Fish oil supplements come with questions around quality and oxidation. You don’t want contamination, and you also don’t want the oil to be oxidized or rancid. Quality matters a lot.
The Okinawan and Mediterranean diets are linked to longevity. Both diets feature eating fish and seafood along with vegetables.[ref]
So what if you just want to eat fish to meet your needs for DHA and EPA? Well, you need to keep in mind that some fish are contaminated with mercury. Mackerel, salmon, and hering are high in DHA/EPA. Lake trout are also a good source.

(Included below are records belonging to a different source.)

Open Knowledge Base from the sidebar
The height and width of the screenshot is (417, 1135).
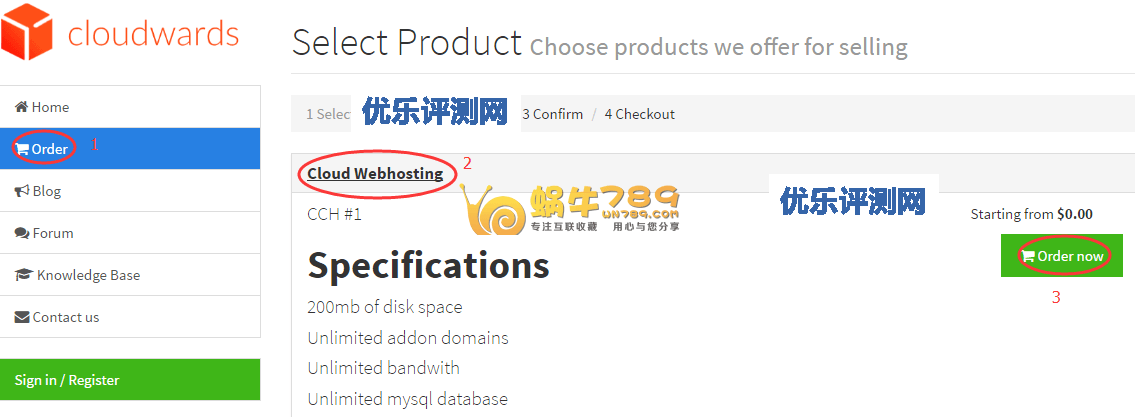[x=130, y=275]
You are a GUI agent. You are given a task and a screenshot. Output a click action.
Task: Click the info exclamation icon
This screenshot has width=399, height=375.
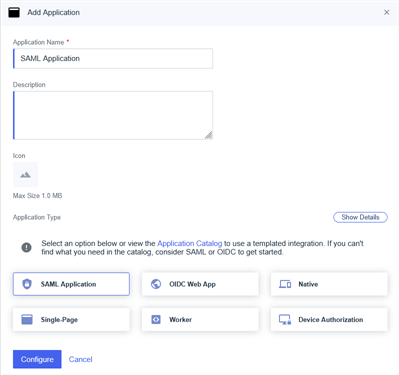point(27,247)
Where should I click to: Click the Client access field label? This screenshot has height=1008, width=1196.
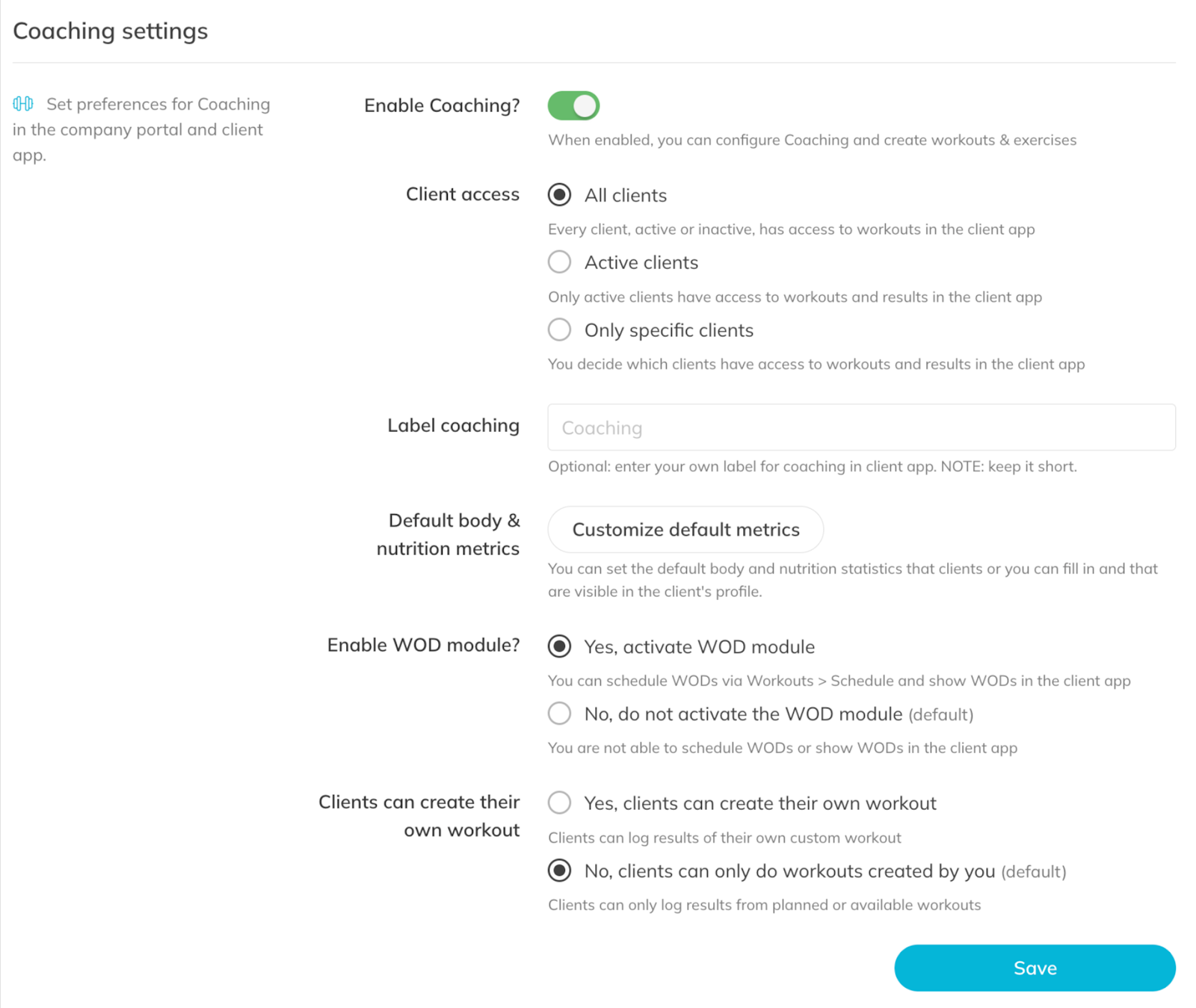tap(462, 194)
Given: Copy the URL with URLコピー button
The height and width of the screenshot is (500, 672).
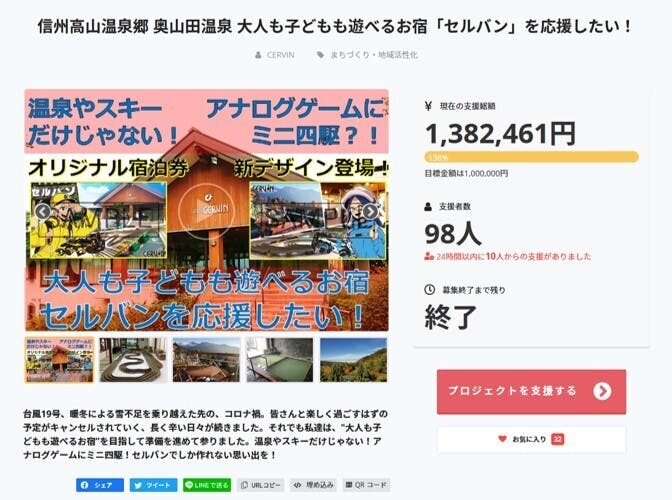Looking at the screenshot, I should [261, 485].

Grab the fishing pole and head to the lake?[ref]
Other sources of DHA and EPA in the diet include grass-fed beef and egg yolks from chickens that are free range. (Free range eggs have about 3 times the omega-3 content compared to conventional eggs.)[ref][ref][ref]
Conclusion: Solving Inflammaging
Having sufficient DHA and EPA is vital for resolving inflammation and for healthy aging.
However, clinical trials on fish oil supplements for specific diseases are often underwhelming. To me, this paints a picture of needing DHA and EPA available constantly to prevent the damage from chronic inflammation, but adding DHA and EPA after years of damage may not be effective for reversing the condition (e.g. clogged, fibrotic arteries).
Our modern diet has shifted dramatically towards more omega 6 and less omega 3 fatty acids. This shift is likely one cause of the rise in so many chronic diseases.